3. Reducing reliance on fertilisers in Bavaria

Manufacturing synthetically-produced mineral nitrogen fertilisers uses 2% of all of the world’s energy.

Fertiliser overuse means there’s too much reactive nitrogen in the environment, this depletes oxygen levels in water with devastating effects for rivers, waterways, and groundwater.

In Bavaria, Germany, the government has put in place area-based farm payments for practices such as extensive grazing without the use of mineral fertilisers, low emission fertilisation and the conversion of crops into grassland along with water bodies.

4. Bringing back trees and hedges to fields in France and Ireland

Agroforestry is all about planting trees and hedges among crops. Trees and hedges help soak up carbon and they provide a refuge for birds and pollinators. They retain water in soil helping to prevent floods, prevent soil erosion, and improve the soil structure, and when their leaves fall they provide vital organic material to the soil.

Success depends on how agroforestry is implemented. The trees and shrubs used, and where they are planted, matters as some trees might even have adverse effects on species relying on open habitats.

Agroforestry has been promoted in France for many years, now it is being implemented thanks to a national plan. In Ireland, there is a grant scheme which aims to combine trees cultivation with grazing or silage production to increase carbon sequestration.

Plans to enshrine agroforestry and agroecology into national agricultural policies can easily be implemented by other member states, tailored to the varied ecosystems across different countries and regions.
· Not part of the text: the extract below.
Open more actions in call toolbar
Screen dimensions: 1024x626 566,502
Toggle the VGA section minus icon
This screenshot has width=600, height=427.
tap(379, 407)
5. A 100% renewable-powered city in Hungary?

The Hungarian city of Kaposvár has set itself the goal of creating an energy supply based on 100% renewable energy by 2050.

The municipality is focusing both on maximizing its energy efficiency and using all the viable locally available renewable energy resources (the city enjoys the second-highest number of sunshine hours in Hungary).

Electric buses and 170 electric bicycles have been integrated into the local transport system and public lighting has been switched to energy-efficient LEDs and intelligent lamp posts that measure air pollution and traffic. Solar panels are on 19 public buildings, and biogas produced by the local sugar factory is used to power local buses and heat the public swimming pool.

6. More breathable and car-free streets in Italy

To tackle high rates of car ownership and high levels of air pollution, the city of Milan put in place a road pricing scheme to reduce traffic in the city centre to a minimum.

Cerchia dei Bastioni is now a restricted traffic zone in the centre of Milan. Drivers must pay a congestion charge to enter. Citizens were directly involved in developing the traffic-controlled zone when they were asked to vote in a public referendum in 2011 on limiting traffic and increasing the uptake of low-emission vehicles in the city centre. 79% of people voted in favour.

A congestion charge scheme has also been implemented in other cities such as London and Stockholm.